In November, the independent, nonpartisan Medicaid and CHIP Payment and Access Commission called for a pause in Arkansas’ Medicaid work requirement after the state reported nearly 9,000 people were cut from Medicaid in the first month of the mandate amid widespread confusion about how enrollees were supposed to report their work activities. The state website where enrollees are supposed to report, for example, goes offline every day between 9 p.m. and 7 a.m.
“We are highly concerned about the disenrollment,” commission Chairwoman Penny Thompson wrote in a letter to Health and Human Services Secretary Alex Azar, citing the “absence of sufficient measures and data to interpret early results and guide adjustments.”

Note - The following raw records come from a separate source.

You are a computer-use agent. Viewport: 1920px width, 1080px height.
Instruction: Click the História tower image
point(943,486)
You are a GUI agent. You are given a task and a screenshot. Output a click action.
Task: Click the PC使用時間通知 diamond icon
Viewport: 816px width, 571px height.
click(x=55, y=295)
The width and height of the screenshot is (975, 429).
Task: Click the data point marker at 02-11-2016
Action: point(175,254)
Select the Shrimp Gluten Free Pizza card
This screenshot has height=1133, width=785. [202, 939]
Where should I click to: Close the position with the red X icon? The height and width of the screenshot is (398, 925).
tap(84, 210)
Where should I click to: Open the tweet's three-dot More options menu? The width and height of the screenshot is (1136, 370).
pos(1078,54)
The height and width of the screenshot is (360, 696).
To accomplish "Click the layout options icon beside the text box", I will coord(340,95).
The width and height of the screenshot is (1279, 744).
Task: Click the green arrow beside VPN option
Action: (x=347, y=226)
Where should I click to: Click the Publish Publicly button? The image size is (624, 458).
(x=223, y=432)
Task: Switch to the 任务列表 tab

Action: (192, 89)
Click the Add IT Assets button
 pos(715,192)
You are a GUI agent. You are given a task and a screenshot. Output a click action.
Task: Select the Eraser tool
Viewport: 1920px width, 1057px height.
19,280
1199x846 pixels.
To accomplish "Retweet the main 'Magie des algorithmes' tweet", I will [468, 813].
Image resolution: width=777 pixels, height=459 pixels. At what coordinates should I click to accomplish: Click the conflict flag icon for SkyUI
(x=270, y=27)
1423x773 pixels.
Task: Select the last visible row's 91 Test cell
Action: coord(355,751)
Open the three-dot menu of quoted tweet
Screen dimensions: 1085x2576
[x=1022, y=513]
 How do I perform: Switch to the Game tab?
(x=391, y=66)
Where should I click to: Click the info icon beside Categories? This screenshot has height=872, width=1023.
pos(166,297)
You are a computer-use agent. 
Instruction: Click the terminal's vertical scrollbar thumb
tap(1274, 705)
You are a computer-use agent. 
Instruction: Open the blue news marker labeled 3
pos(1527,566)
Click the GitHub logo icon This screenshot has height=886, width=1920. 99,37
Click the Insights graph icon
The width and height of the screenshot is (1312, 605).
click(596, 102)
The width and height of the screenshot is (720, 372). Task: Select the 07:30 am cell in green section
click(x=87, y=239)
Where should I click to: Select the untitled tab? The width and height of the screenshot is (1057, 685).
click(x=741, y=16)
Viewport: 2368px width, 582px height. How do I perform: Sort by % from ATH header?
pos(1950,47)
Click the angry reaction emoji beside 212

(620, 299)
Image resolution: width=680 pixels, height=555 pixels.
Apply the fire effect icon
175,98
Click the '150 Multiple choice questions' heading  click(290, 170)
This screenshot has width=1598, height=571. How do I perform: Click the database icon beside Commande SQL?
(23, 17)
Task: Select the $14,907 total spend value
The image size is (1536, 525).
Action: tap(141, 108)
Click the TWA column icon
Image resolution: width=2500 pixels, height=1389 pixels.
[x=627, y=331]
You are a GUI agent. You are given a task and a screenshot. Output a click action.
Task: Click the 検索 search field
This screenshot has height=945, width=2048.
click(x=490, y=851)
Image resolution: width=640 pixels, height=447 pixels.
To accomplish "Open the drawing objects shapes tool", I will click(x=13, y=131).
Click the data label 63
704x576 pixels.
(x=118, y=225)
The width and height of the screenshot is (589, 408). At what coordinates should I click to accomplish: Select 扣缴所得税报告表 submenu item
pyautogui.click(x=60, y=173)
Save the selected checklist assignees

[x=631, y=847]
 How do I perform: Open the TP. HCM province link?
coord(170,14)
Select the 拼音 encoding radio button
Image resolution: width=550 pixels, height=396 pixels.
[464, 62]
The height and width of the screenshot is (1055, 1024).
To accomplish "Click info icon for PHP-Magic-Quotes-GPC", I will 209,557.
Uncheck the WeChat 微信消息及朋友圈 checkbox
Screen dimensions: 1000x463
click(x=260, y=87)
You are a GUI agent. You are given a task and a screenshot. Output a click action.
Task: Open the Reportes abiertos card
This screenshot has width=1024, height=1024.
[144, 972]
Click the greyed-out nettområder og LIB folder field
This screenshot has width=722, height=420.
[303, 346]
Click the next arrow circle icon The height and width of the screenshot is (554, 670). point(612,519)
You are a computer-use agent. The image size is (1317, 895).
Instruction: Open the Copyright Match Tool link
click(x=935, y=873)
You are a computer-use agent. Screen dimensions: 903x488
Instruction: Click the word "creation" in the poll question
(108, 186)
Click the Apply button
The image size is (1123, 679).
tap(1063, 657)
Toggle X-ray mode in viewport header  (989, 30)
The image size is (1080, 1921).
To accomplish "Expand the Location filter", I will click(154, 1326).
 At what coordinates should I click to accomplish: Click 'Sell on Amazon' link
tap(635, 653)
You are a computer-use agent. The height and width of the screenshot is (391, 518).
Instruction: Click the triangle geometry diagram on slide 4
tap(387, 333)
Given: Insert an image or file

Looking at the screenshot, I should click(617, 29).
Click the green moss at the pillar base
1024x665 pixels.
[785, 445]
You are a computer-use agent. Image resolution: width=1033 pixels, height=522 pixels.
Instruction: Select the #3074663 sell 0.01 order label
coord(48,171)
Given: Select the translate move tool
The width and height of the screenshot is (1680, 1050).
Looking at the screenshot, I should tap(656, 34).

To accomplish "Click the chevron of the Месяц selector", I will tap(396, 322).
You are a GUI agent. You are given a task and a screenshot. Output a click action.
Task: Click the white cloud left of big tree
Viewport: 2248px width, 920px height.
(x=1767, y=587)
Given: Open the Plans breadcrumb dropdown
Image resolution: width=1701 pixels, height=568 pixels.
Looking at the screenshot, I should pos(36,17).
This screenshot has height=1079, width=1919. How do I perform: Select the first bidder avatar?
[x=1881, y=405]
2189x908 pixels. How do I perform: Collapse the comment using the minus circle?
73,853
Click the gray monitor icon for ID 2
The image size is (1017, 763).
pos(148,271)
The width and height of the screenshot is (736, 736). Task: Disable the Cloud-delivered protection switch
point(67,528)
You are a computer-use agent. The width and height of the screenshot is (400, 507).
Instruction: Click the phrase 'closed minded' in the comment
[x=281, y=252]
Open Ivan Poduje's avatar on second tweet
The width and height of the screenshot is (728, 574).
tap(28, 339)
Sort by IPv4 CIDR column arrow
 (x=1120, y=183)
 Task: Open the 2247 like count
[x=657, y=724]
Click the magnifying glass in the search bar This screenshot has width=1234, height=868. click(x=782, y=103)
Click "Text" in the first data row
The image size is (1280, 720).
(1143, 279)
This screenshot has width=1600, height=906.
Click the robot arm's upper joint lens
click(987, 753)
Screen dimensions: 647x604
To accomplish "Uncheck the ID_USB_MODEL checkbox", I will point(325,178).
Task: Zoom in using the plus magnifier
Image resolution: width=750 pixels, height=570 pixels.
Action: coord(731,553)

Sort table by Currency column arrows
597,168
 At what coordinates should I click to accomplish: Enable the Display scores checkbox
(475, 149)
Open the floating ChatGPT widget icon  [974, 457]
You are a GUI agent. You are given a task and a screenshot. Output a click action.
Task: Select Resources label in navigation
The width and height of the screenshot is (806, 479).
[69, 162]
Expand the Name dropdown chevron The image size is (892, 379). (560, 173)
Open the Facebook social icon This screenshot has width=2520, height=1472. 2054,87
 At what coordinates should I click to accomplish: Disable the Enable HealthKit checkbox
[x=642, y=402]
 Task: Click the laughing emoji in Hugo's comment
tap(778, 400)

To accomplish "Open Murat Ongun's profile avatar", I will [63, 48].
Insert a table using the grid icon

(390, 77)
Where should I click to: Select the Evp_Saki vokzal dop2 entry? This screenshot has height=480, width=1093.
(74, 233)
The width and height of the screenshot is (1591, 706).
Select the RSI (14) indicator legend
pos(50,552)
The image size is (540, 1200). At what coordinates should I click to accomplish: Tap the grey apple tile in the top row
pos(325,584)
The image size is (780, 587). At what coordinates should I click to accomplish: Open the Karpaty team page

Three months later, Azar still has not responded to the commission’s letter.
Nor has the Trump administration slowed its approval of Medicaid work experiments.
Since Oct. 31, CMS has approved Medicaid work mandates in Arizona, Maine, Michigan, New Hampshire, Wisconsin and Kentucky, which CMS approved a second time after the administration’s initial approval was deemed inadequate by a federal judge.
Counting Arkansas and Indiana, whose work requirement experiments won CMS approval earlier in 2018, eight states now have been cleared, although several that elected Democratic governors in November may not implement the new work mandates. Maine’s new governor has already rejected the work mandate plan developed by former Republican Gov. Paul LePage.
Alabama, Mississippi, Ohio, Oklahoma, South Dakota, Tennessee, Utah and Virginia have applications to implement their own Medicaid work requirements pending before CMS.